Для демонтажа плохого института высокой инфляции достаточно продолжать текущую денежно-кредитную политику, а минимизировать «офшорный капитализм» поможет заграница – «не было бы счастья, да несчастье помогло», надеются авторы на начавшуюся глобальную атаку СМИ и правительств на офшорные счета. Однако конец «института коротких проектов» не решит проблему формирования длинных денег, необходимых для обеспечения экономического роста: это потребует политических решений – так же как модификация судебной системы, как отказ от вынуждающей бизнес уходить в тень «вынужденной благотворительности» - региональной практики добровольно-принудительного финансирования бизнесом государственных проектов. На это может уйти 7-10 лет, а эффект от накопительной пенсионной системы – основы института «длинных денег» - экономика увидит через десятилетия.
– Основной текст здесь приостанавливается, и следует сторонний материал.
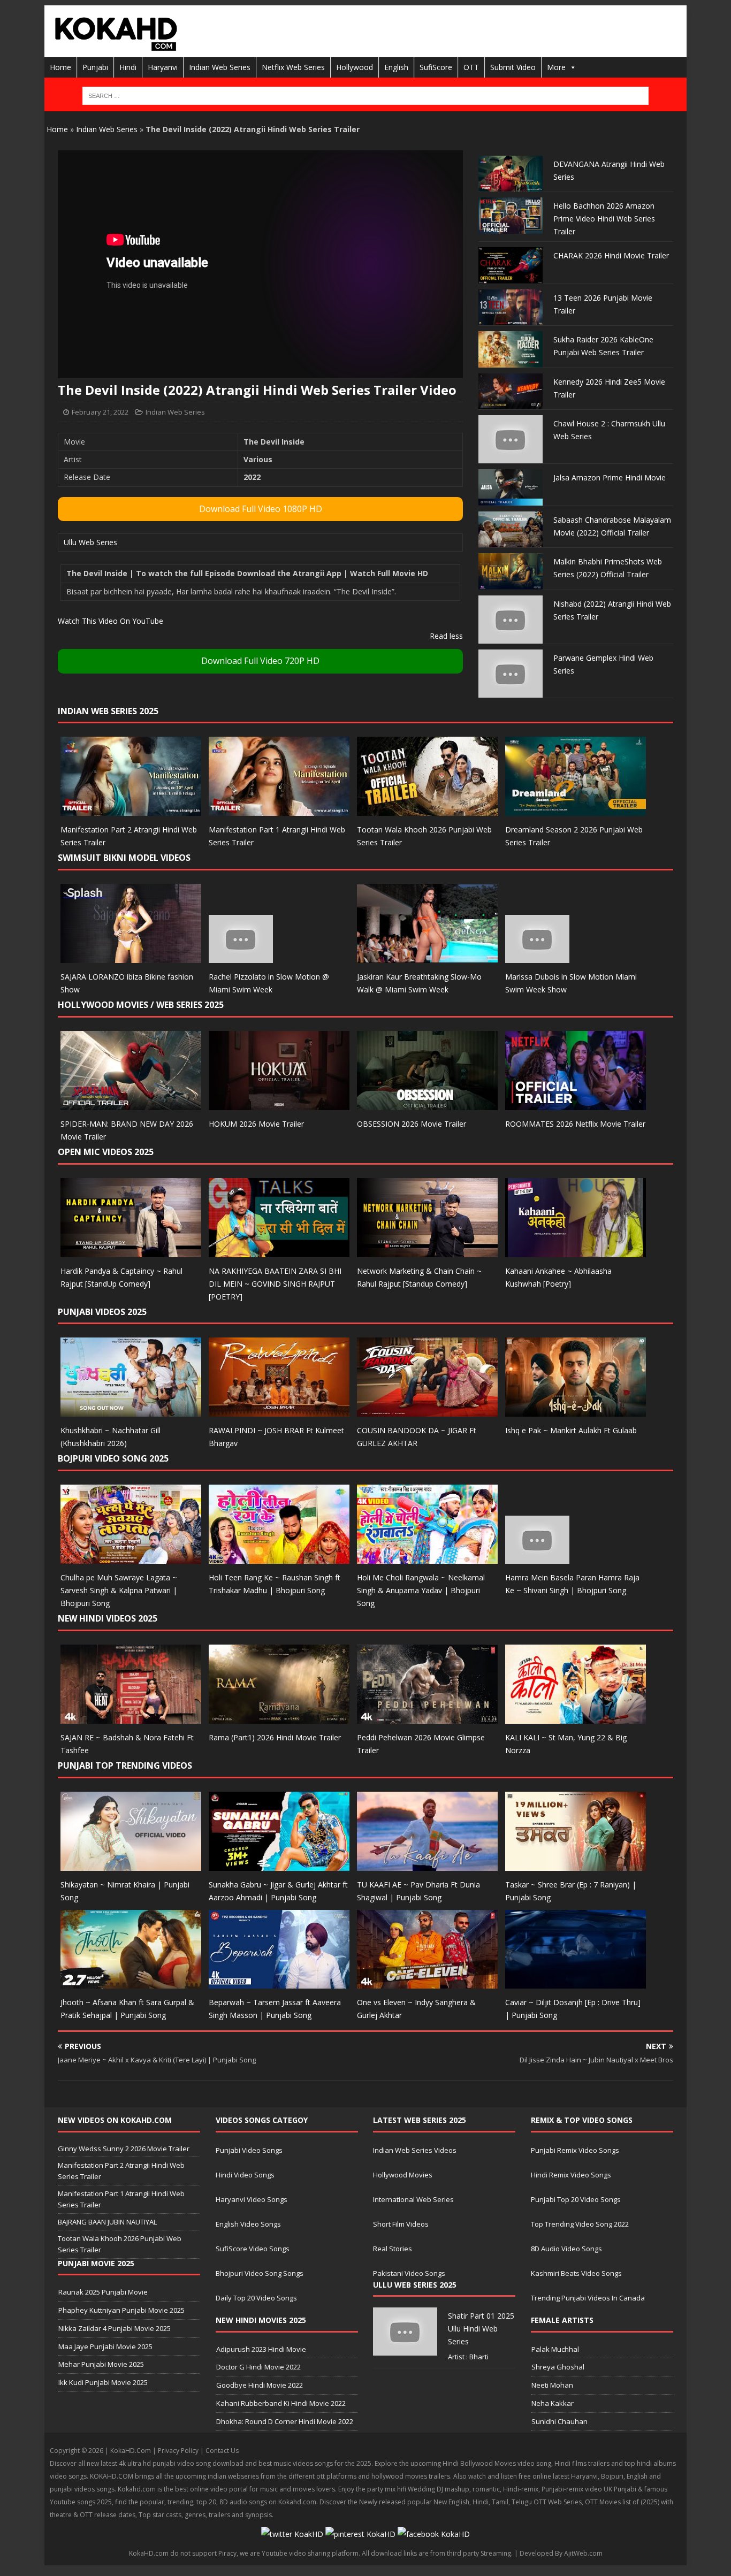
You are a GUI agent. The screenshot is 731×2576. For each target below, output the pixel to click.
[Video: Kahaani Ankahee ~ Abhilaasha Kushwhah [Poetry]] (575, 1250)
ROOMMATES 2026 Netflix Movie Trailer (575, 1124)
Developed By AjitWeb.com (561, 2553)
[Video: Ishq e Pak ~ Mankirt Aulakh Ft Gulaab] (575, 1410)
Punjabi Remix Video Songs (575, 2150)
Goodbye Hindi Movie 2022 (259, 2385)
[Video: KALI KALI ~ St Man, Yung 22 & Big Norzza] (575, 1717)
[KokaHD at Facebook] (434, 2534)
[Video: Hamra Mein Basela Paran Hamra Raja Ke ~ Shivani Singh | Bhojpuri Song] (537, 1558)
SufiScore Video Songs (253, 2248)
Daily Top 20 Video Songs (256, 2298)
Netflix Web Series (293, 67)
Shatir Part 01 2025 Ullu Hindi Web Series (481, 2328)
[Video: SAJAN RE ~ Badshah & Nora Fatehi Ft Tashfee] (130, 1717)
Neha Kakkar (552, 2403)
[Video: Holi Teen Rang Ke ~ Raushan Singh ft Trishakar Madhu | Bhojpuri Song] (279, 1558)
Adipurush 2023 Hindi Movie (261, 2349)
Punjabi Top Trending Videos (125, 1765)
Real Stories (392, 2248)
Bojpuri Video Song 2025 (113, 1458)
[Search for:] (365, 96)
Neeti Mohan (552, 2385)
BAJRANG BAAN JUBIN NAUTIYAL (107, 2222)
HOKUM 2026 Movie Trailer (256, 1124)
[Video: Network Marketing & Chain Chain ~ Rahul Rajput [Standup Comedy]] (427, 1250)
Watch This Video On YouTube (110, 621)
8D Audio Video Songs (566, 2248)
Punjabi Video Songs (249, 2150)
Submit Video (513, 67)
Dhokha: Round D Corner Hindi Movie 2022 (284, 2421)
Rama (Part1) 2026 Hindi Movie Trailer (275, 1737)
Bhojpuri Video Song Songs (259, 2273)
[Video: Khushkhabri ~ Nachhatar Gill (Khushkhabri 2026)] (130, 1410)
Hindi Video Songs (245, 2175)
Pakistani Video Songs (409, 2273)
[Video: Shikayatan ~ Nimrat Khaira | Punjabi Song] (130, 1864)
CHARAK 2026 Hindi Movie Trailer (611, 255)
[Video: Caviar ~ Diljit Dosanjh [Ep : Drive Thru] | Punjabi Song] (575, 1982)
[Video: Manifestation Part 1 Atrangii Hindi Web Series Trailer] (279, 810)
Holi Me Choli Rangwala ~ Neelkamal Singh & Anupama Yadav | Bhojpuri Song (421, 1590)
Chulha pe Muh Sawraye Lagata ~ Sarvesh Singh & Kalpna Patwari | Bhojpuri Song (118, 1590)
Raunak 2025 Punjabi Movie (103, 2292)
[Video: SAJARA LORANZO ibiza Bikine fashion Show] (130, 957)
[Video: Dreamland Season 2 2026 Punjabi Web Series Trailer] (575, 810)
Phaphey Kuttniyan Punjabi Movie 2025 (121, 2310)
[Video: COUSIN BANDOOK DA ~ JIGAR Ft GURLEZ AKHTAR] (427, 1410)
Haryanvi (163, 67)
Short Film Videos (401, 2224)
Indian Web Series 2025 (108, 711)
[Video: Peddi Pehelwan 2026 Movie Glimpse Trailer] (427, 1717)
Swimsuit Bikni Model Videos (124, 857)
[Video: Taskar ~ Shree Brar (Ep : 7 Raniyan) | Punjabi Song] (575, 1864)
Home (60, 67)
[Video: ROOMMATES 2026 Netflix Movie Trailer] (575, 1103)
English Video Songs (248, 2224)
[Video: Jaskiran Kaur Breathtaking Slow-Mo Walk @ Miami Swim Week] (427, 957)
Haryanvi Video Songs (251, 2199)
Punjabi (95, 67)
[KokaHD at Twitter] (292, 2534)
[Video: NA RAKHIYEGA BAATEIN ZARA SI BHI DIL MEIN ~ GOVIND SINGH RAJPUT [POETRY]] (279, 1250)
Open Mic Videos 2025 (106, 1152)
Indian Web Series (219, 67)
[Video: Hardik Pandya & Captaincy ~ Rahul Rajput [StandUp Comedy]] (130, 1250)
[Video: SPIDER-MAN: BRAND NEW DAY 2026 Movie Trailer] (130, 1103)
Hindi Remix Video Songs (571, 2175)
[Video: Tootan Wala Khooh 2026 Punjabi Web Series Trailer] (427, 810)
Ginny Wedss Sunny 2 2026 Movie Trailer (123, 2148)
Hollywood (354, 67)
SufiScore (436, 67)
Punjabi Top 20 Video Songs (576, 2199)
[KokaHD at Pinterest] (360, 2534)
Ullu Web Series (90, 542)
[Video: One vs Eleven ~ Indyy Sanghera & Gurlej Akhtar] (427, 1982)
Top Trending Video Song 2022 (580, 2224)
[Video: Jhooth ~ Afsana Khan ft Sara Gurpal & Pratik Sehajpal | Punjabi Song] (130, 1982)
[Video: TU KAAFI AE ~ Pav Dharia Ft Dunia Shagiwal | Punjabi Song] (427, 1864)
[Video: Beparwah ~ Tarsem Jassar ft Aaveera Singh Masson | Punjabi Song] (279, 1982)
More (556, 67)
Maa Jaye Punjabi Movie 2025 (105, 2346)
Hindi (127, 67)
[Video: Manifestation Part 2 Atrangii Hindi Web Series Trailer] (130, 810)
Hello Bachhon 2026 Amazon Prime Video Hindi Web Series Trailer (604, 218)
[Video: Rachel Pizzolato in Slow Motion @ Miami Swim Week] (241, 957)
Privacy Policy (178, 2450)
У реализующегося инерционного варианта есть и альтернативы. Первый – завести экономику дешевыми кредитами, т. е. заменить рентную подпитку несырьевого бизнеса - эмиссионной подпиткой. Заплатит за этот сценарий население, чьи доходы обрушит вызванная эмиссионной накачкой инфляция, а падение доходов обессмысливает кредитную накачку. Вторая альтернатива – закрепить ресурсы в стране путем обязательной продажи валюты и запрета на вывоз капитала: в закрытой экономике этот вариант способен создать новое равновесие, но итогом станет технологическая деградация. Обе альтернативы бьют по интересам экономических и политических элит и будут заблокированы, уверен Кузьминов: для элиты эти альтернативы даже более опасны, чем интуитивно отвергаемый ею вариант последовательных либеральных реформ.
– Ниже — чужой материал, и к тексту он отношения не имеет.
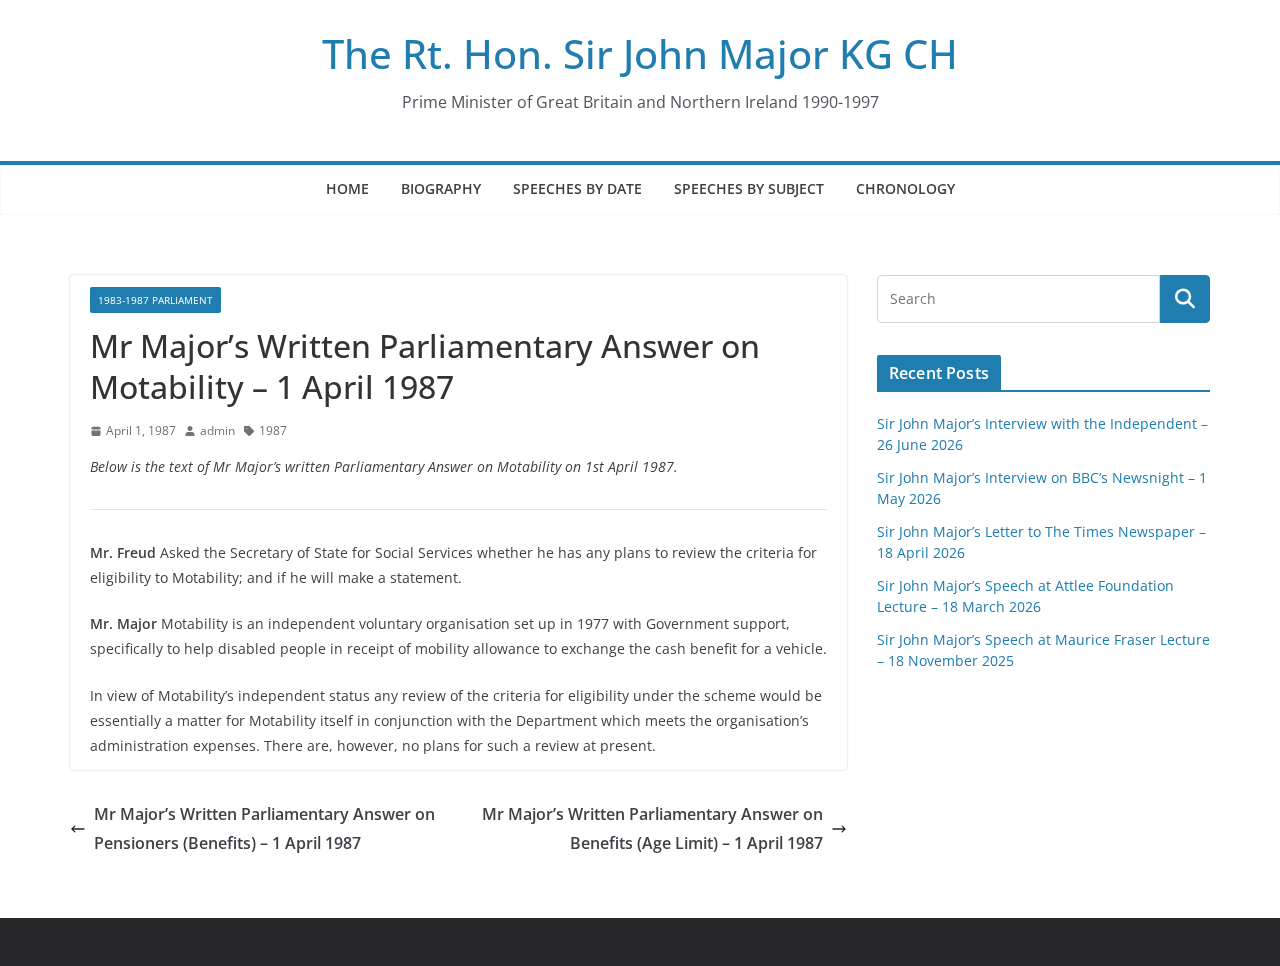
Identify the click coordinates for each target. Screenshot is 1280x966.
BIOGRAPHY (441, 188)
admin (217, 430)
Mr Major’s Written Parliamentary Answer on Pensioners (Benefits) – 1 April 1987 (264, 828)
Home (347, 188)
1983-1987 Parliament (155, 300)
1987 (273, 430)
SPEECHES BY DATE (577, 188)
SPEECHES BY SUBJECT (749, 188)
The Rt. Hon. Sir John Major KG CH (640, 53)
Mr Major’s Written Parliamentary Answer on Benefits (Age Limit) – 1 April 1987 (652, 828)
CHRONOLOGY (905, 188)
«Мы в ловушке противоречий краткосрочных и среднесрочных задач: все, что способствует повышению роста в ближайшие три года, рушит рост среднесрочный», - заключает ректор РАНХиГС Владимир Мау. Опыт конца 1980-х гг. показал, что после двух лет ускорения – за счет роста дефицита бюджета и госдолга - следует катастрофа, напоминает он: «Это легко констатировать экономистам, но для политиков это ловушка». Еще одна ловушка – стагфляция: выходом из нее должна быть экономика предложения, а не стимулирование спроса – этот метод применим при дефляции, напомнил Мау. Тут опять возникает конфликт долгосрочных и краткосрочных интересов: накачать спрос гораздо проще, чем формировать новый тип экономики. «Переход от экономики спроса к экономике предложения – важнейшая задача, которая стоит перед нами с точки зрения формирования условий для экономического роста», - заключает он.
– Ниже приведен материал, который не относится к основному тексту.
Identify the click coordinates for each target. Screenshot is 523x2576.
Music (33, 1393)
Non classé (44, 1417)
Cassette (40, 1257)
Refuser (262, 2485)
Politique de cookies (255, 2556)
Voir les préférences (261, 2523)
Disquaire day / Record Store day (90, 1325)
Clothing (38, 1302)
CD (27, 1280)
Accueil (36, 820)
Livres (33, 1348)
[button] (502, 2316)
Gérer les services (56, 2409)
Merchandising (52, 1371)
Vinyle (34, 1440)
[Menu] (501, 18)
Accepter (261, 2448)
Перейти от экономики спроса к экономике предложения – это не значит больше производить, это значит предложить что-то, что будет пользоваться спросом на внутреннем и мировом рынках, а для этого нужно повышение эффективности производства, уточнил глава КГИ, экс-министр финансов Алексей Кудрин. Идеи экспертов для реализации будет отбирать президент, решение он будет принимать ближе к 2018 г., сообщил Кудрин, который в качестве главы Центра стратегических разработок будет готовить программу для президиума экономического совета при президенте.

Когда Россия начала формировать резервные фонды, это делалось для предотвращения чрезмерного укрепления рубля, задача создания «подушки» на случай падения цен на нефть была второстепенной, признается Кудрин. А оказалась чуть ли не ключевой: оттягивание сокращения расходов, оттягивание реформ в социальной и пенсионной сфере, в структуре госрасходов затормаживает переход к новой реальности, но если бы не резервы – пришлось бы уже уполовинить оборонные расходы и на 20-30% - номинальные зарплаты, сказал Кудрин. «Мы говорили (в это мало кто верил), что когда цена нефти упадет до $30, благодаря резервам у нас будет 3-4 года, чтобы без шоков перестроить экономику и перейти к другой политике. Резервы помогли, но к новой политике пока не переходим. Если этого не произойдет, то все выводы этого доклада [Кузьминова, Ясина и Акиндиновой] будут верными», - согласен он с авторами.